■ **EXERCISE DIRECTIONS**
Find every line containing the word "from" in the records below; report only how many there are.

■ **DATA SUPPLIED**
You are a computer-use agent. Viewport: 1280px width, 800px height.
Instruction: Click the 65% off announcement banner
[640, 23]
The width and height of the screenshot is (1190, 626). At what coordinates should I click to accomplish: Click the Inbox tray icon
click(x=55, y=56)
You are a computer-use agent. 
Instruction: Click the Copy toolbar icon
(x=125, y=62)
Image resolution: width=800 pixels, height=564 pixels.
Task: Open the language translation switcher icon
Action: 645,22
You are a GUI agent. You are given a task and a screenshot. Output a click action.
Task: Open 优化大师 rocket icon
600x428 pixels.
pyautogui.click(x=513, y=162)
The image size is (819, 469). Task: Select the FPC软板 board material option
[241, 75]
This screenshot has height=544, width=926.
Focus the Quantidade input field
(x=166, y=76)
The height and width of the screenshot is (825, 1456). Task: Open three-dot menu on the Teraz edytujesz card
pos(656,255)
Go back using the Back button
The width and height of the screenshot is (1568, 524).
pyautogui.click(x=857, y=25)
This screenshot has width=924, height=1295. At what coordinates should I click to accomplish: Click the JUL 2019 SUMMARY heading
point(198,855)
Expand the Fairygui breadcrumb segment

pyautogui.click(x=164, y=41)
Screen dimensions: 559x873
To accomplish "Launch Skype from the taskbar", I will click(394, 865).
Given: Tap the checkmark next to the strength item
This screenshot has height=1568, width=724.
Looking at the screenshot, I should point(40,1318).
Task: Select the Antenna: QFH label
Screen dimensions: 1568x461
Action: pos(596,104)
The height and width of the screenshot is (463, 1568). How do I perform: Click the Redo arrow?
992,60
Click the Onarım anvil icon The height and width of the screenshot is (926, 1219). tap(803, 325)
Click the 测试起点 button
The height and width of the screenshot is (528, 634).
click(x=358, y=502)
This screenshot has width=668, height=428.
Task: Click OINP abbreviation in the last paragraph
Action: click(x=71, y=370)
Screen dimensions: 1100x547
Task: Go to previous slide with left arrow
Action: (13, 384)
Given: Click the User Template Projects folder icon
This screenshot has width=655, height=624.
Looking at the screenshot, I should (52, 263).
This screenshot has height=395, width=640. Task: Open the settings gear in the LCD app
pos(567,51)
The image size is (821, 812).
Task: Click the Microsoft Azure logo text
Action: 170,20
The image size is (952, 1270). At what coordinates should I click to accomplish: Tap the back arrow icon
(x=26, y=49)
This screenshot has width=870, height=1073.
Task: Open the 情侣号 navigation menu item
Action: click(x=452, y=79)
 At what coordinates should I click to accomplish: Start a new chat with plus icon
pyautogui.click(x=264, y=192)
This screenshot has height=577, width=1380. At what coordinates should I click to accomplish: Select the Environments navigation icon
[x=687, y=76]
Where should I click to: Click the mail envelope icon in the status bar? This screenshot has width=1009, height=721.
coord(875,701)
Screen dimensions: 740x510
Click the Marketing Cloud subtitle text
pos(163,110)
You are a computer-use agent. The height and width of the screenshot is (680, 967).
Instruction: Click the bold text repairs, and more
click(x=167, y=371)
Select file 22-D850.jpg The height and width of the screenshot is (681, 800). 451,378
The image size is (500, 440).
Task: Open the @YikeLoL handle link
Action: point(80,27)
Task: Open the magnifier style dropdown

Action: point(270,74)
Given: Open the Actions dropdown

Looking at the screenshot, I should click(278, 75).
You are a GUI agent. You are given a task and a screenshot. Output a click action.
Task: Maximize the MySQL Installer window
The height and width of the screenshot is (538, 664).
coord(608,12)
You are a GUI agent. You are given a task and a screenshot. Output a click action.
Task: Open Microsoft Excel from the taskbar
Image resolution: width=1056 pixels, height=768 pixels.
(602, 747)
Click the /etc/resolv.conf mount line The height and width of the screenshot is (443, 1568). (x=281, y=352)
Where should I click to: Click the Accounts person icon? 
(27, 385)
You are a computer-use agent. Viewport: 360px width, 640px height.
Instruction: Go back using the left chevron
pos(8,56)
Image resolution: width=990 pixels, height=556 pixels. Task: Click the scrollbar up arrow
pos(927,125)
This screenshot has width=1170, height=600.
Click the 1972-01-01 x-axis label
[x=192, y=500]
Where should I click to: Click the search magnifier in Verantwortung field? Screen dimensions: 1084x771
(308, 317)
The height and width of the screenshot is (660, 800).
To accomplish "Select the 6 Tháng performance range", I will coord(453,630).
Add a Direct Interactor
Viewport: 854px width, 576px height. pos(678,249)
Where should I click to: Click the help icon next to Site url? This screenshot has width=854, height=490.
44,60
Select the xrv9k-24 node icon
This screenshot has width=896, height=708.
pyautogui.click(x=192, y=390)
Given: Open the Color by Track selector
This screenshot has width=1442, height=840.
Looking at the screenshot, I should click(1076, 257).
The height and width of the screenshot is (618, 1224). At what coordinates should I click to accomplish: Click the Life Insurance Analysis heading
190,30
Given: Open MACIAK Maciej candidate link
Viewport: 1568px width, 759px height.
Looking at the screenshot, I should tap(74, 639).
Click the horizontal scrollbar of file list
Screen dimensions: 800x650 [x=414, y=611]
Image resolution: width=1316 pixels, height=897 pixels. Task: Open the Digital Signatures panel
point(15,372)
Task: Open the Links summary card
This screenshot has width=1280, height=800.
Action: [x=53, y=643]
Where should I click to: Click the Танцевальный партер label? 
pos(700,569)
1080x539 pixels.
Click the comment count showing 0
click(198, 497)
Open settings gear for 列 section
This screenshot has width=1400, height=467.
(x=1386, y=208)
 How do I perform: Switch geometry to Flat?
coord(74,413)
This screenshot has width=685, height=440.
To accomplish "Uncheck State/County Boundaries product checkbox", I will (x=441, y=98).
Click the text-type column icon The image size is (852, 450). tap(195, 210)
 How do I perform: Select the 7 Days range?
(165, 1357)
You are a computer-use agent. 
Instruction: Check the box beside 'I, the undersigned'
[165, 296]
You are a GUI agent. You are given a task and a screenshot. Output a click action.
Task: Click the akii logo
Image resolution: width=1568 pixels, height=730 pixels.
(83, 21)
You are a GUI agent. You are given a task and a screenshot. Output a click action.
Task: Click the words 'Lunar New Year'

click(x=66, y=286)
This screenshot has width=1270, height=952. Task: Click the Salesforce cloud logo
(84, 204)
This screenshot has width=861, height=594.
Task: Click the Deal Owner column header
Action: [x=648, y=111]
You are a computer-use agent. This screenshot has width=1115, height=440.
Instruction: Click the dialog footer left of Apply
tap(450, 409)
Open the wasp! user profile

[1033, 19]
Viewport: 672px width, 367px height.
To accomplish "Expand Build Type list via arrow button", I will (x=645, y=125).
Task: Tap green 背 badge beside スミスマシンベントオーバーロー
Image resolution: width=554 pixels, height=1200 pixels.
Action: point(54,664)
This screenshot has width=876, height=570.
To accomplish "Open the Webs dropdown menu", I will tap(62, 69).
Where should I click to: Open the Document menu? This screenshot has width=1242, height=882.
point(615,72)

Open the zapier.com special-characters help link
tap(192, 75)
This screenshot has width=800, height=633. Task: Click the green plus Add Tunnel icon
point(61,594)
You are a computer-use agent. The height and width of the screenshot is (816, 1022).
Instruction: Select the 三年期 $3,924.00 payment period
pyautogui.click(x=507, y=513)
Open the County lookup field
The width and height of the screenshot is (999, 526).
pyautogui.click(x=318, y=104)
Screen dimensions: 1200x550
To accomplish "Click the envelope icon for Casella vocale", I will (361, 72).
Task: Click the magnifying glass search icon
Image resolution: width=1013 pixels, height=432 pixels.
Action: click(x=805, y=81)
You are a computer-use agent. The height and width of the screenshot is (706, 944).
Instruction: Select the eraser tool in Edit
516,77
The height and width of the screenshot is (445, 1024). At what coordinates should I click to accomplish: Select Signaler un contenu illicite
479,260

■ **ANSWER SECTION**
2